── The input ──

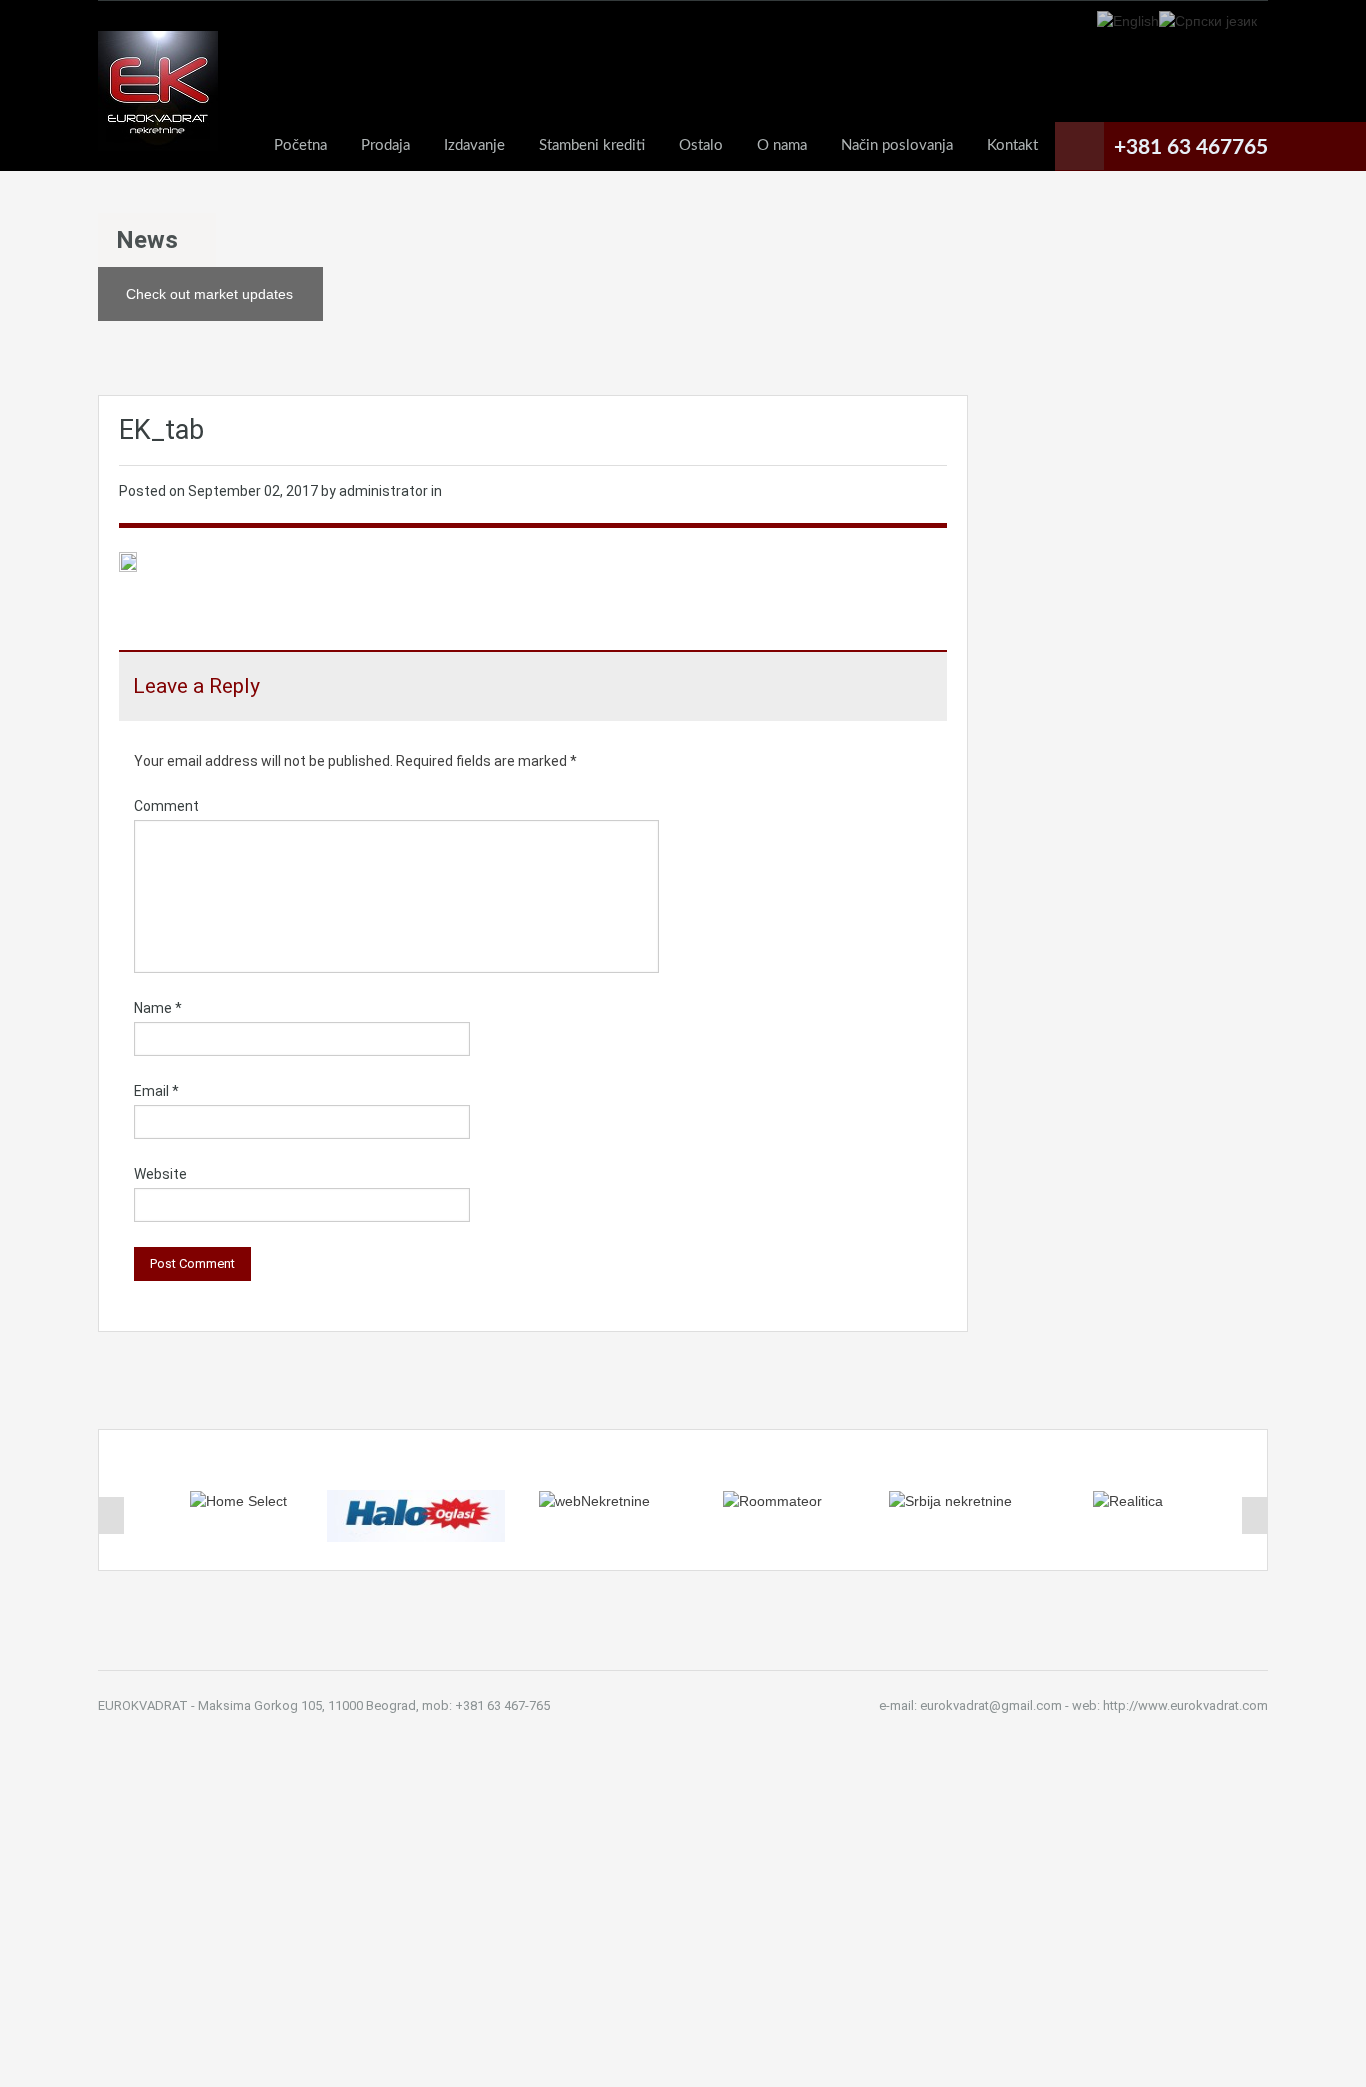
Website (160, 1174)
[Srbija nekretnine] (950, 1500)
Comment (166, 806)
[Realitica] (1128, 1500)
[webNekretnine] (594, 1500)
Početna (300, 145)
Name (158, 1008)
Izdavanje (474, 145)
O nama (782, 145)
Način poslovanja (897, 145)
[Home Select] (238, 1500)
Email (156, 1091)
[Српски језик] (1208, 20)
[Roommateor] (772, 1500)
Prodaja (385, 145)
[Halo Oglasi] (416, 1515)
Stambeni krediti (592, 145)
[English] (1128, 20)
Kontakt (1012, 145)
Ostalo (701, 145)
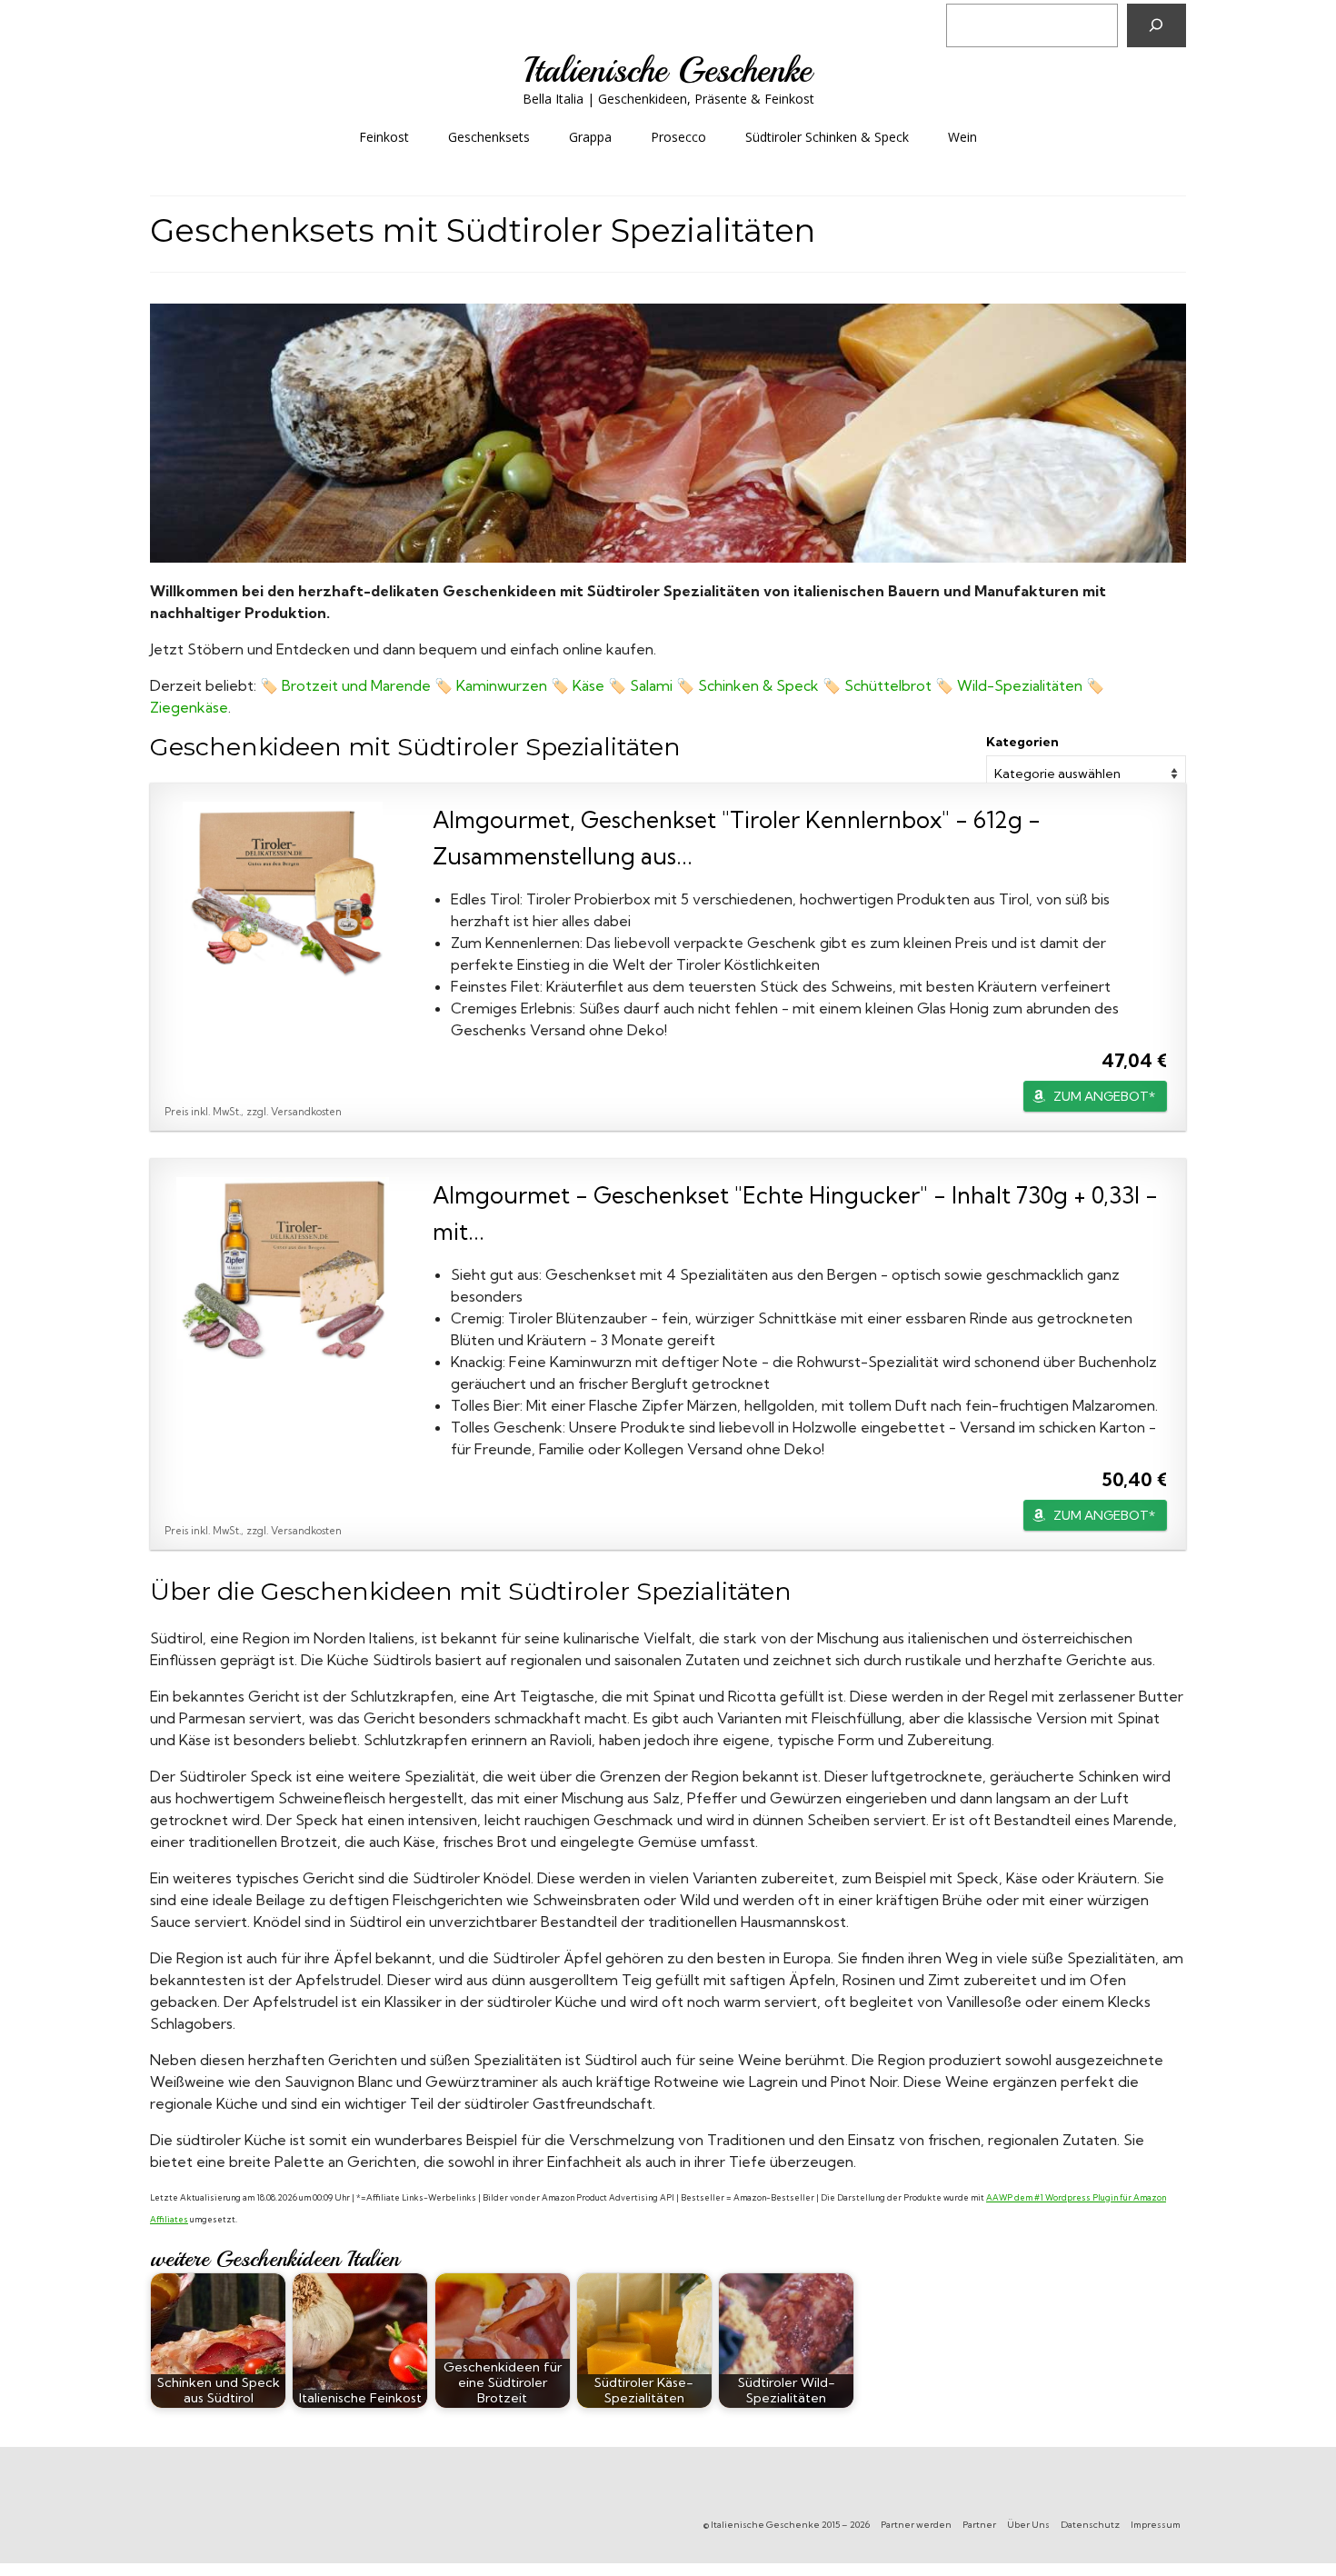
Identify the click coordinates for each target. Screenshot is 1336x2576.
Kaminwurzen (501, 685)
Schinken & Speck (760, 685)
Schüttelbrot (888, 685)
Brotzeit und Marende (356, 685)
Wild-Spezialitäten (1019, 685)
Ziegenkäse (189, 707)
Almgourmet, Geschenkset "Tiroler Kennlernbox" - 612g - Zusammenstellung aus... (737, 837)
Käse (588, 685)
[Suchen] (1156, 25)
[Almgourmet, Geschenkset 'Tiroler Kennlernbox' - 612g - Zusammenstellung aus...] (282, 892)
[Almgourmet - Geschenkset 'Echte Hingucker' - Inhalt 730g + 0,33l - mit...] (282, 1268)
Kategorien (1022, 742)
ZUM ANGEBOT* (1104, 1096)
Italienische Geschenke (668, 70)
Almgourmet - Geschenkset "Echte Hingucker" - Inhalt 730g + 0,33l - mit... (795, 1213)
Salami (651, 685)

───

Task details:
All lines from the line containing "Email (156, 1091)" through the end of the listing above are to be given again exactly; pictures are not part of the copy.

Task answer:
Email (156, 1091)
[Српски језик] (1208, 20)
[Roommateor] (772, 1500)
Prodaja (385, 145)
[Halo Oglasi] (416, 1515)
Stambeni krediti (592, 145)
[English] (1128, 20)
Kontakt (1012, 145)
Ostalo (701, 145)
Identify the click coordinates for each target. Screenshot is 1336x2576.
Kaminwurzen (501, 685)
Schinken & Speck (760, 685)
Schüttelbrot (888, 685)
Brotzeit und Marende (356, 685)
Wild-Spezialitäten (1019, 685)
Ziegenkäse (189, 707)
Almgourmet, Geschenkset "Tiroler Kennlernbox" - 612g - Zusammenstellung aus... (737, 837)
Käse (588, 685)
[Suchen] (1156, 25)
[Almgourmet, Geschenkset 'Tiroler Kennlernbox' - 612g - Zusammenstellung aus...] (282, 892)
[Almgourmet - Geschenkset 'Echte Hingucker' - Inhalt 730g + 0,33l - mit...] (282, 1268)
Kategorien (1022, 742)
ZUM ANGEBOT* (1104, 1096)
Italienische Geschenke (668, 70)
Almgourmet - Geschenkset "Echte Hingucker" - Inhalt 730g + 0,33l - mit... (795, 1213)
Salami (651, 685)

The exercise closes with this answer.